◆ Source
· · · ·
Formerly known as Wikibon

Breaking Analysis: Rethinking Data Protection in the 2020s

Techniques to protect sensitive data have evolved over thousands of years, literally. The pace of modern data protection is rapidly accelerating and presents both opportunities and threats for organizations. In particular, the amount of data stored in the cloud, combined with hybrid work models, the clear and present threat of cyber crime, regulatory edicts and ever-expanding edge use cases should put CxOs on notice that the time is now to rethink your data protection strategies. 

In this Breaking Analysis, we’re going to explore the evolving world of data protection and share some data on how we see the market evolving and the competitive landscape for some of the top players. 

The Evolving World of Data Protection

Steve Kenniston, AKA the Storage Alchemist, shared a story with us and it was pretty clever. Way back in 4,000 B.C., the Sumerians invented the first system of writing. They used clay tokens to represent transactions. To prevent tampering with these tokens, they sealed them in clay jars to ensure that the tokens – i.e. the data – would remain secure with an accurate record that was quasi-immutable and lived in a clay vault.  

Since that time we’ve seen quite an evolution in data protection. Tape of course was the main means of data protection during most of the mainframe era and that carried into client/server computing. Which really accentuated the issues around backup windows and challenges with RTO, RPO and recovery nightmares. 

Then in the 2000’s, data reduction made disk-based backup more popular and pushed tape into an archive, last resort media. Data Domain, then EMC now Dell still sell many purpose built backup appliances as a primary backup target. 

The rise of virtualization brought more changes in backup and recovery strategies as a reduction in physical resources squeezed the one application that wasn’t under utilizing compute – i.e. backup. And we saw the rise of Veeam, the cleverly named company that became synonymous with data protection for VMs. 

The cloud has created new challenges related to data sovereignty, governance, latency, copy creep, expense, etc. 

But more recently, cyber threats have elevated data protection to become a critical adjacency to information security. Cyber resilience to specifically protect against ransomware attacks is the new trend being pushed by the vendor community as organizations are urgently looking for help with this insidious threat. 

Cloud & Cyber as Disruptors

The two major disruptors we’re going to discuss today are the rapid adoption of cloud and the escalating threats in cybercrime, especially as it relates to ransoming your data. 

Every customer is using cloud , 76% are using multiple clouds according to a recent study by HashiCorp. 

We’ve extensively covered the digital skills gap and the challenges this brings to organizations. It’s especially acute in the complicated world of cybersecurity and that is bleeding into backup, recovery and related data protection strategies.
· · · ·
◆ Data entries
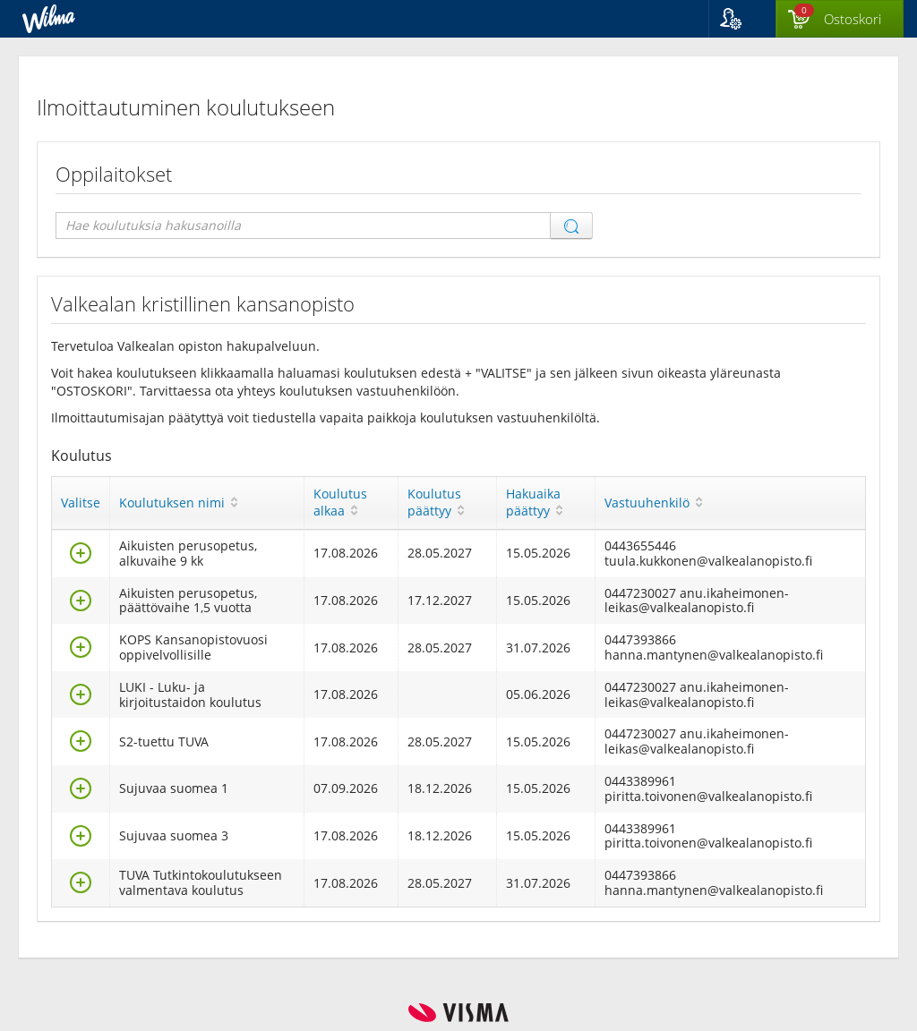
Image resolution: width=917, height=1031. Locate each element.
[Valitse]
· · · ·
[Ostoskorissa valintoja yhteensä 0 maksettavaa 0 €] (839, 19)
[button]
· · · ·
◆ Your task
Condense the paragraph in the data protection analysis that begins "The rise of virtualization" into two sentences, keeping its main facts.

◆ Response below
Virtualization changed backup and recovery strategies because reduced physical resources squeezed backup, the one application that wasn't underutilizing compute. It also brought the rise of Veeam, which became synonymous with data protection for VMs.